New year’s resolutions are odd to me. No one ever seems to follow through on them, and they’re often forgotten within a few weeks of making them. Often they look like preening or attention-grabbing. However I do think that it’s a good idea to periodically take a good long look at your life and structure some goals or ideas to aim towards. Things have been a bit on the change-heavy side in my life lately, so this feels like a good time to assess and to try to understand why I set the goals that I do and how those goals fit into my values.
As I was working on writing my resolutions for this year, I really found myself struggling with what I felt were the resolutions I “should” be writing. It’s been obvious to me for a while that many times resolutions are a way for people to beat up on themselves about not doing enough, but in this case it felt more like a conflict of what my values were: did I really want to resolve to work harder to overcome my eating disorder this year, or did I want to resolve to lose some weight this year? This, in my mind is the important thing about resolutions: they force you to take stock of your values and then ask you how you can actually live out those values in concrete ways. I’ve had a very hard time with values, with identifying my own values, with truly committing to any set of values, for a long time, so this year for my resolutions I’m going to start each resolution with a value that I am choosing to commit to this year.

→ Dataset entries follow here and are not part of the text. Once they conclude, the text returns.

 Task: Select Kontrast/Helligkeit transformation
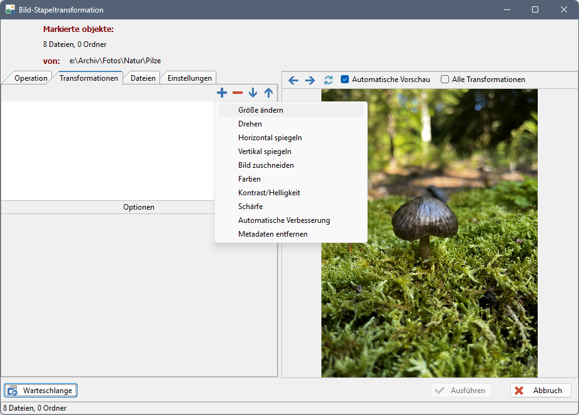269,193
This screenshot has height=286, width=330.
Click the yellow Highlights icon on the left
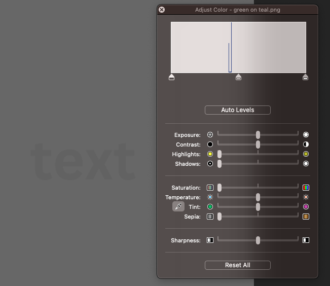point(210,154)
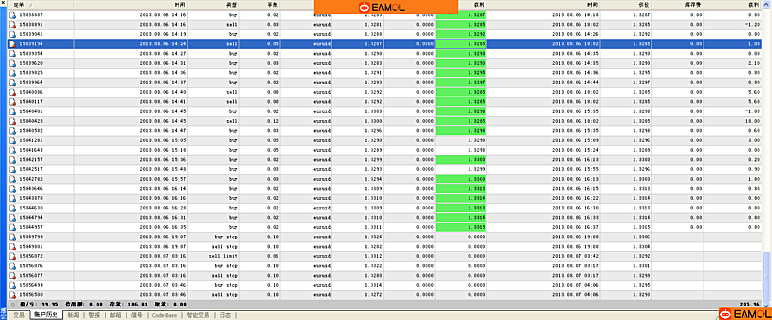This screenshot has height=320, width=772.
Task: Click the sell order icon for 15838891
Action: pos(13,25)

- Family: run a 5k with my dad for his birthday.
- Social justice and animal welfare: be better about my vegetarianism. No meat that is not produced ethically. Do not seek out meat.

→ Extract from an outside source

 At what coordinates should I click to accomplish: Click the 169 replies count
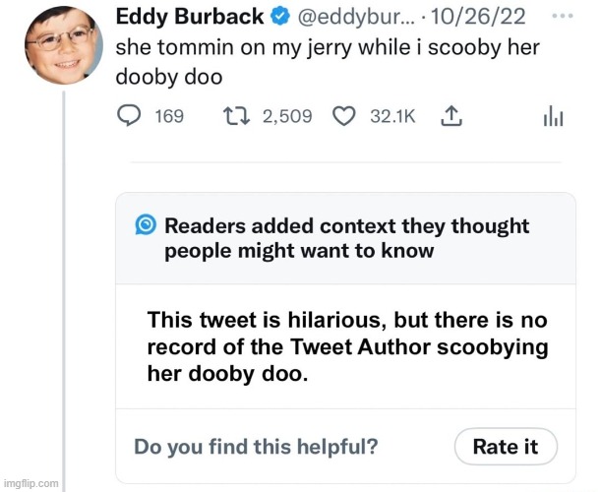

- Intelligence/knowledge/curiosity: read more. This means taking some time out of each day to read a real book, not just blogs.
- Purpose and commitment: make a decision about what I’m going to do after I finish AmeriCorps. Commit fully to it. Actively work not to feel guilty or to continue revisiting the options I did not choose.
- Community/friends: be more social. Get to know more people. Actively reach out to the friends I do have.
- Self-reflection and creation: finish a draft of my book.
- Work, self-improvement: learn to accept criticisms without tailspinning emotionally. Work to incorporate criticisms actively into work.
- Life (yes life is a value that I have to commit to and it’s one I find difficult): find things that make me happy and excited. Engage in them often.
- Humility: spend some real time thinking about what it actually means to be humble in a positive way. Rethink the idea that self-flagellation is humility.
- Self-care: eat more cake. Both metaphorically and literally.